In shophouse investments, ground-floor units with substantial street frontage typically command 10% to 20% premiums over upper-storey units, as ground floor generates superior retail visibility and foot traffic. Corner positions or units with dual-street exposure generally attract higher rents and stronger tenant demand than mid-block locations. Upper-storey spaces are better suited to office, storage, or residential uses and may achieve lower per-sqft rents, but can still generate solid yields if leased to complementary tenants such as design studios, educational providers, or professional services. The buyer's optimal configuration depends on their intended use: owner-operators typically prioritise ground-floor retail positioning, whilst investors may favour mixed-use configurations that diversify revenue streams. A professional property valuer or commercial real estate advisor should be engaged to assess the specific property's layout and provide guidance on optimal unit configuration for your investment objectives.

What is the future supply pipeline in this district, and could it affect long-term property values?

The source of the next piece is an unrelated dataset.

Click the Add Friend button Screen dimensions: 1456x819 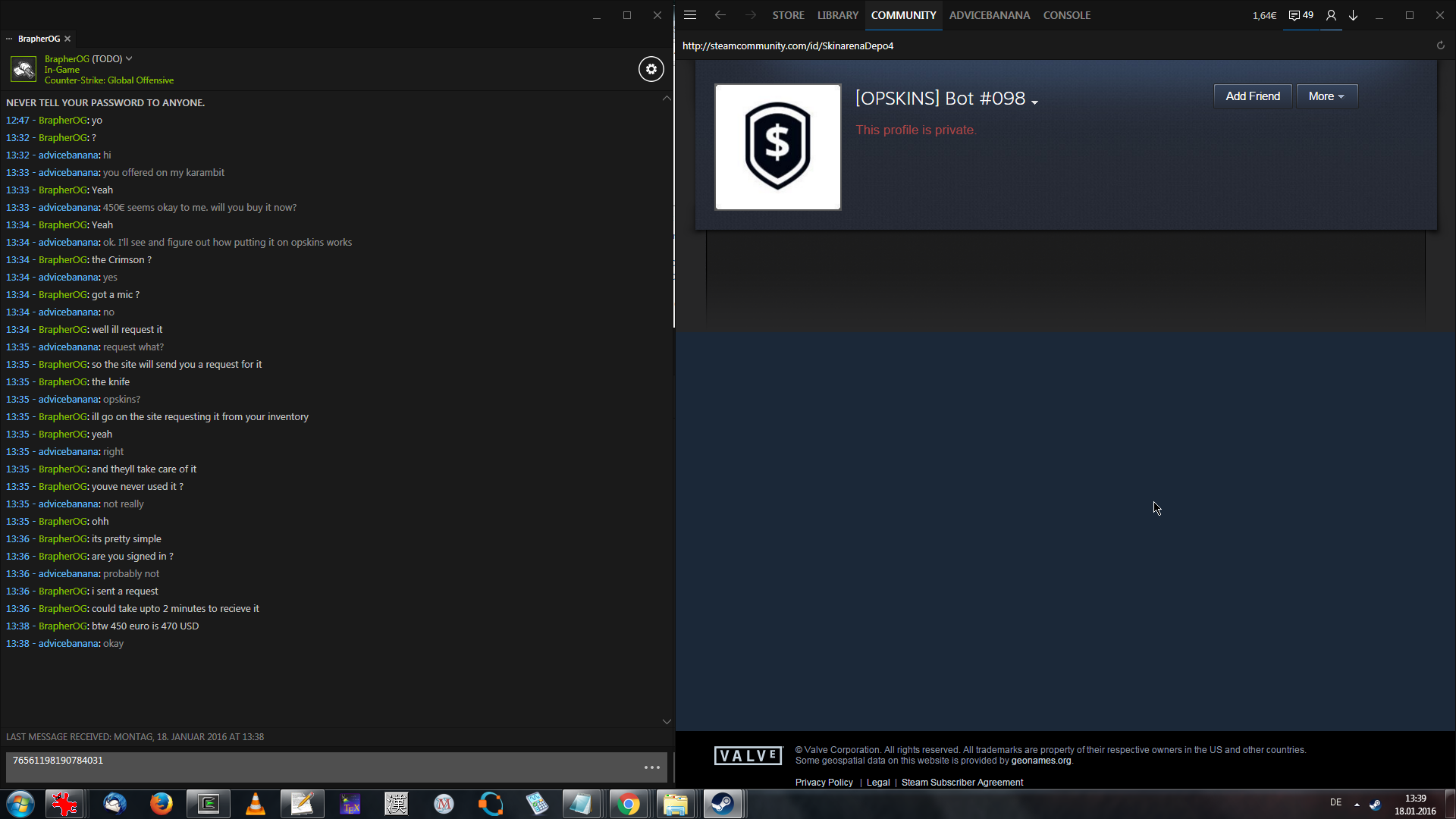pyautogui.click(x=1252, y=96)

The Kampong Glam and Arab Street precinct is largely built-out with mature heritage shophouses and low-rise structures, meaning significant new supply is constrained by conservation guidelines and heritage regulations. The Urban Redevelopment Authority's conservation framework protects the streetscape and limits demolition or large-scale redevelopment, which supports long-term scarcity value for existing freehold shophouses. Unlike suburban commercial zones, where significant new retail supply could dampen rental growth, Arab Street's protected status and limited development potential create a relatively inelastic supply environment. This supply-side constraint is fundamentally supportive of long-term capital appreciation and rental sustainability. However, broader economic shifts in retail (such as accelerating e-commerce adoption) could impact physical retail demand across all locations, including Arab Street. The neighbourhood's strong tourism and cultural positioning suggests it is relatively resilient to these shifts, but prospective buyers should consider long-term retail trends when evaluating the investment case.